Required work
Print the lines of the items below exactly as they stand, from the line containing "At what (x,y)" up to and including the line containing "Looking at the". Leave the pictures out of your output.
╭─ Data listing
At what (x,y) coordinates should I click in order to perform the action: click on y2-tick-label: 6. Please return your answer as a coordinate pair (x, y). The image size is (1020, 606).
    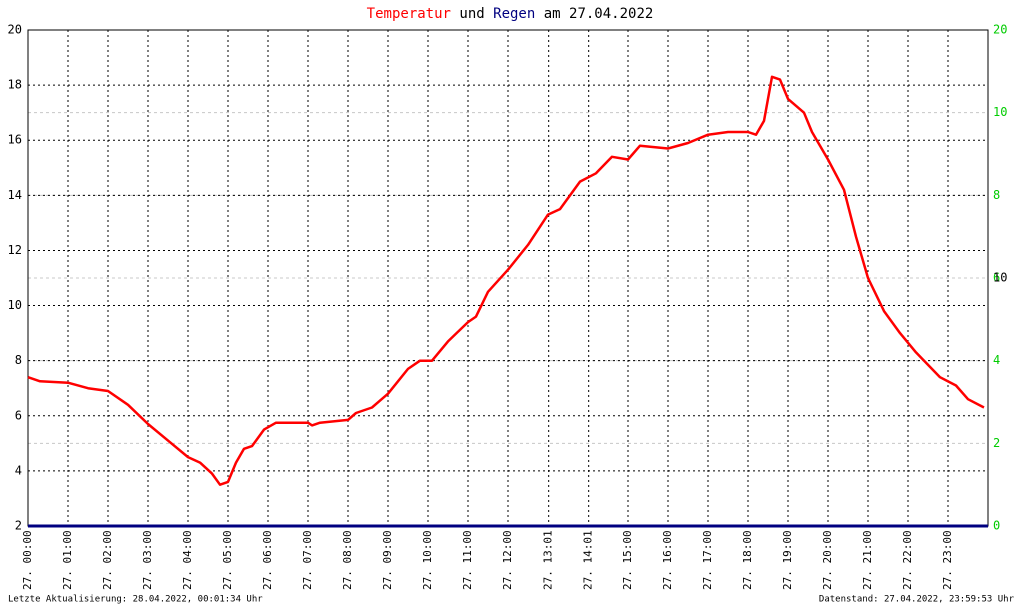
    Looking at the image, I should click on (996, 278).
╰─
╭─ Data listing
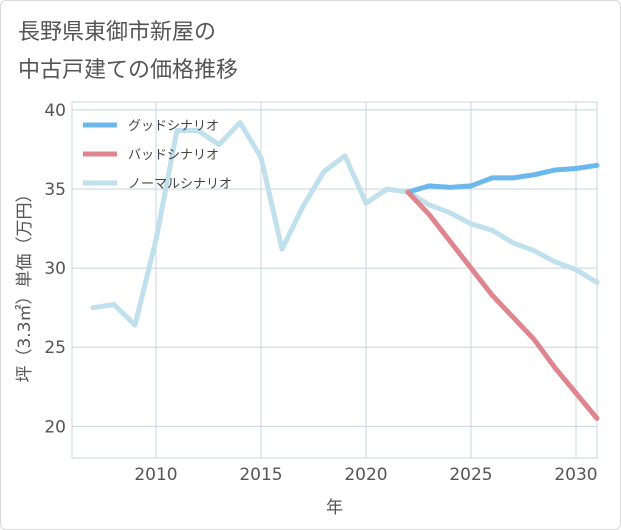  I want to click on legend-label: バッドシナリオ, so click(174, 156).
╰─
╭─ Data listing
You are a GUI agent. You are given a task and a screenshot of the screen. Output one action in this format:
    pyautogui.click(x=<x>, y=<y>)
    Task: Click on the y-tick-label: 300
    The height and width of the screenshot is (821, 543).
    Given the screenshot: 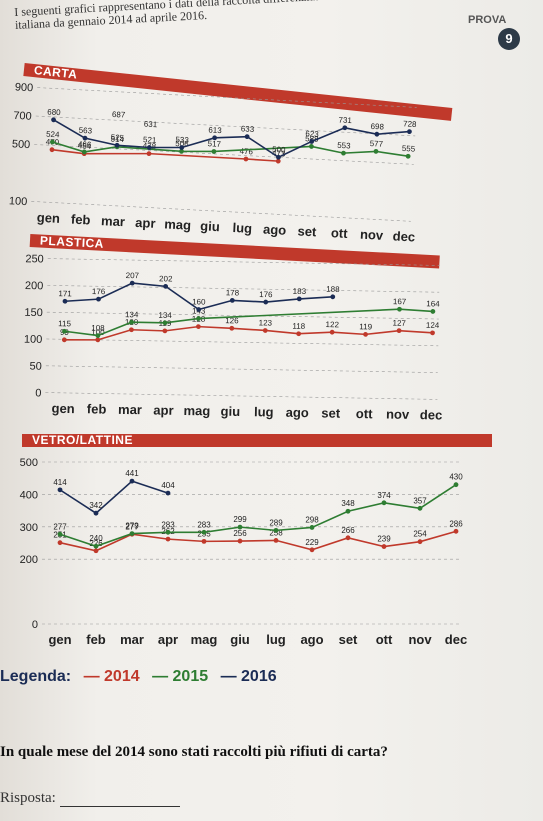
╰─
Exercise answer
At what (x,y) coordinates should I click in order to perform the action: click on y2-tick-label: 6. Please return your answer as a coordinate pair (x, y). The image size is (1020, 606).
    Looking at the image, I should click on (996, 278).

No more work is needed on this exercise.